Source data
________________________
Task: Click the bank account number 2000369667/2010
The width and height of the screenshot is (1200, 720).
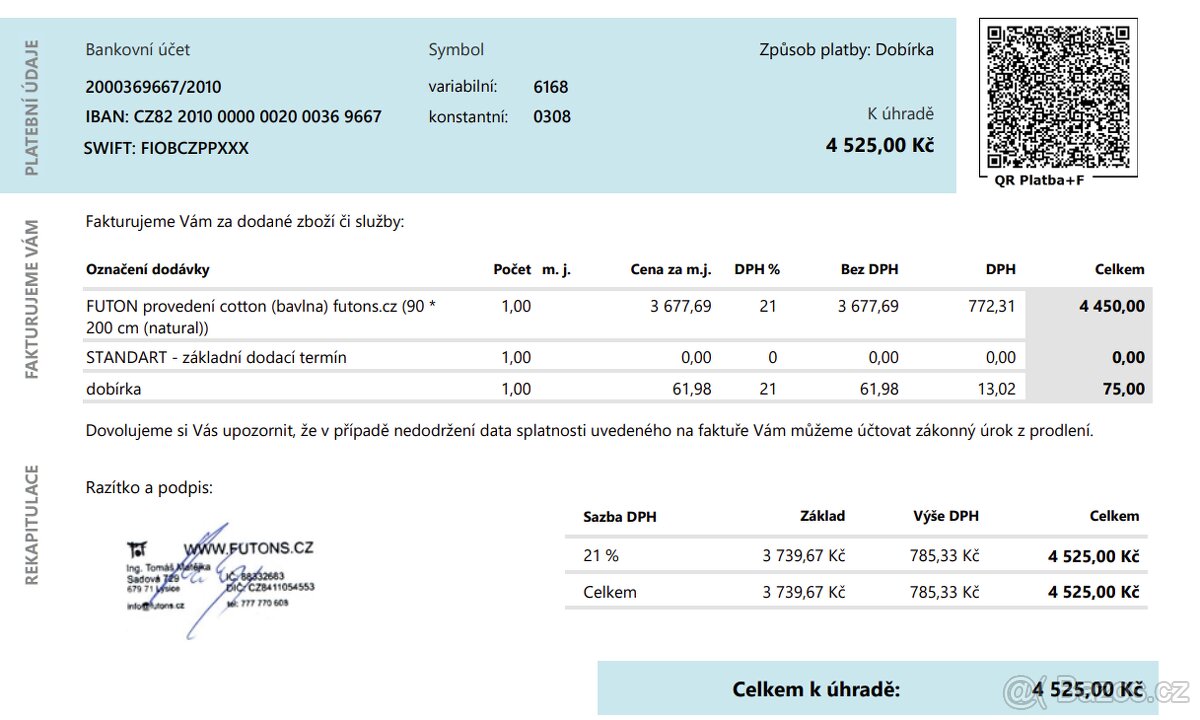Action: 153,86
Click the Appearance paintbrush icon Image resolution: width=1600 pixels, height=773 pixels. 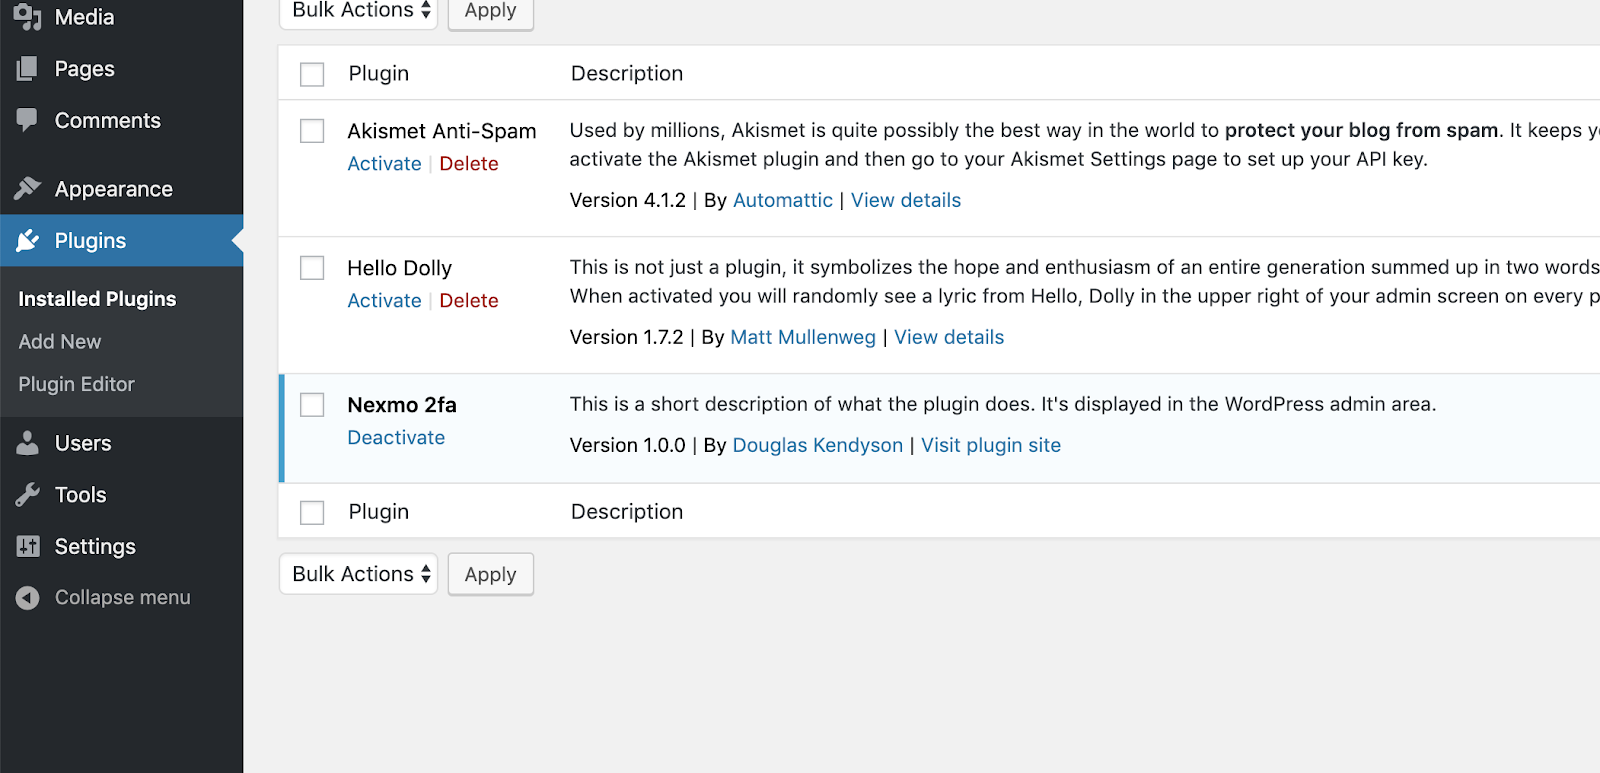[28, 188]
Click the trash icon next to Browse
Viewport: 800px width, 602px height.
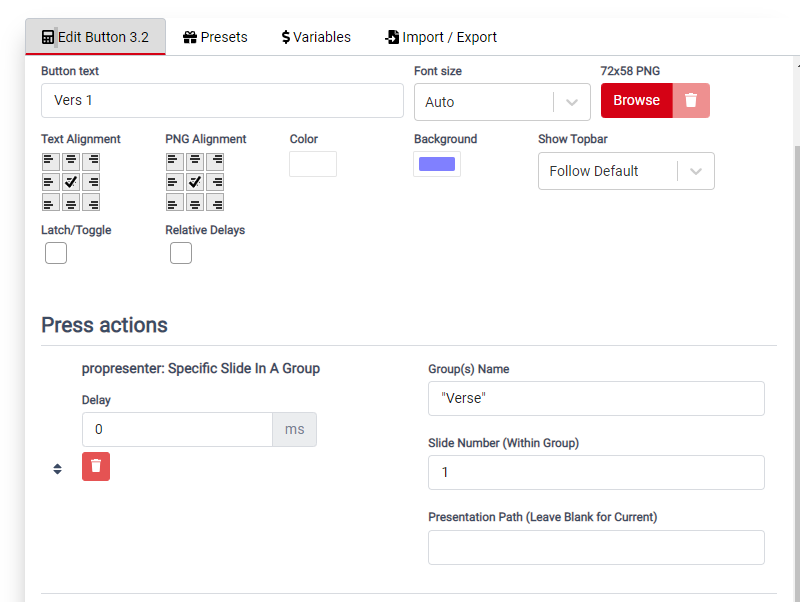[690, 100]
________________________
*TASK ITEM*
Retype, word for word, the line containing "Click the trash icon next to Browse" and each line after it through the end of the data, leaving any picture out.

*TASK RESULT*
Click the trash icon next to Browse
Viewport: 800px width, 602px height.
[690, 100]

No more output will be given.